Фрагмент текста:
'''

XIV
В ходе военных действий в Тунисе мы все время находились под опекой британцев – даже в моей штаб-квартире имелся британский бригадный генерал. В первых числах второй недели апреля я безуспешно пытался взять гору Джебель-Берда. В тот вечер уже после ужина генерал Эдди, командовавший тогда 9-й дивизией, которой как раз и отводилась задача взятия горы, явился ко мне и в присутствии английского генерала признался, что, хотя и готов выполнять мой приказ, считает атаку бесперспективной, поскольку задействованные в ней полки уже понесли потери в двадцать шесть процентов своей численности.
Я оказался перед непростым выбором, продолжать ли бессмысленный натиск или же потерять лицо перед английским офицером и пойти против собственных принципов, согласившись остановить атаку. Я считал, что в сложившихся обстоятельствах я был не вправе требовать дальнейших жертв, и потому велел Эдди отвести людей. Думаю, это решение было самым трудным из тех, что мне приходилось принимать.
К счастью, на следующий день 1-я дивизия захватила наблюдательный пункт, откуда мы могли вести очень эффективный огонь по тому самому участку горы, который так безуспешно пытались штурмовать накануне. Мы навели на цели всю корпусную артиллерию, [314] а также орудия двух дивизий и с рассветом открыли беглый огонь снарядами с начинкой из белого фосфора. Когда каждое орудие выпустило по двадцать пять снарядов, мы прекратили огонь, чтобы неприятель подумал, будто мы собрались атаковать, и вывел на позиции все свои силы. Однако, выждав десять минут, мы, вместо того чтобы идти в наступление, дали еще один такой же залп – по двадцать пять снарядов большой разрушительной силы на каждое орудие. В результате такого подхода к делу мы взяли гору, не потеряв ни единого человека.

'''

Собранные материалы:
'''

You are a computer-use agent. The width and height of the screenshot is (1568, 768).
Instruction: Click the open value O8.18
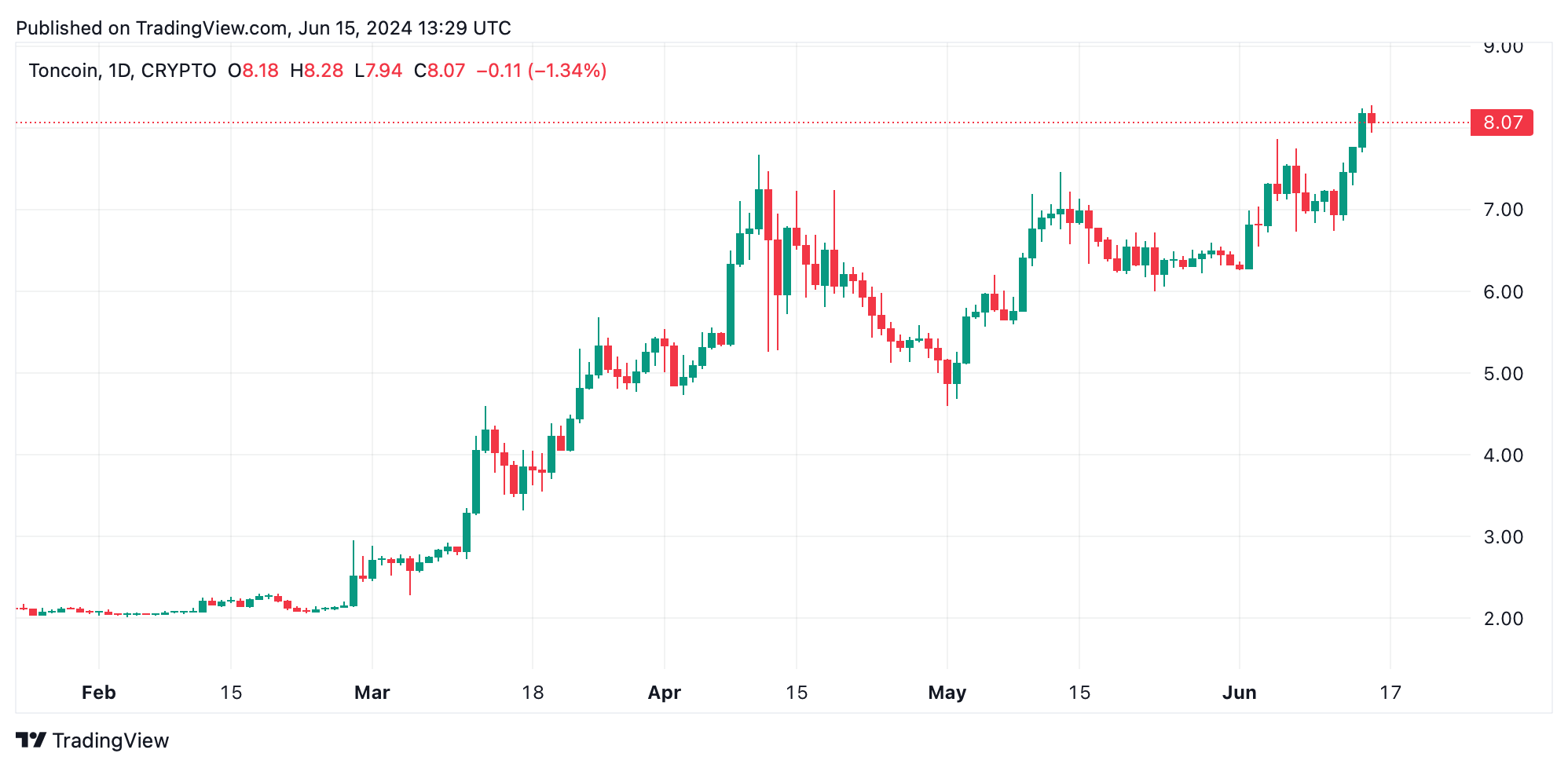tap(253, 71)
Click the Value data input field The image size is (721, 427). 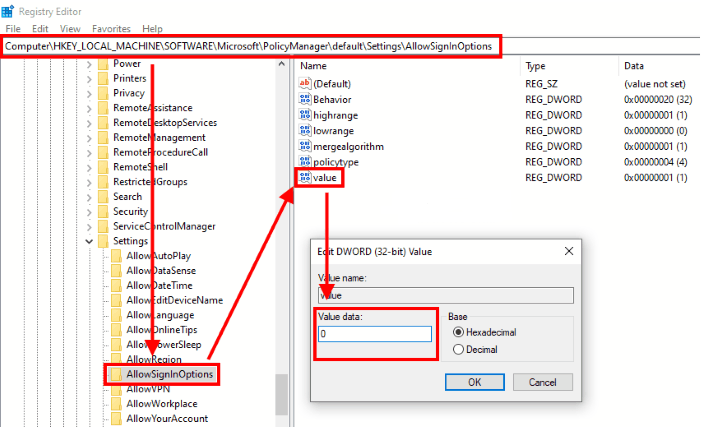coord(374,334)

'''

Задание:
Выпишите из текста о боях в Тунисе всё, начиная со слов «К счастью, на» и вплоть до слов «ни единого человека.».

Ожидаемый ответ:
К счастью, на следующий день 1-я дивизия захватила наблюдательный пункт, откуда мы могли вести очень эффективный огонь по тому самому участку горы, который так безуспешно пытались штурмовать накануне. Мы навели на цели всю корпусную артиллерию, [314] а также орудия двух дивизий и с рассветом открыли беглый огонь снарядами с начинкой из белого фосфора. Когда каждое орудие выпустило по двадцать пять снарядов, мы прекратили огонь, чтобы неприятель подумал, будто мы собрались атаковать, и вывел на позиции все свои силы. Однако, выждав десять минут, мы, вместо того чтобы идти в наступление, дали еще один такой же залп – по двадцать пять снарядов большой разрушительной силы на каждое орудие. В результате такого подхода к делу мы взяли гору, не потеряв ни единого человека.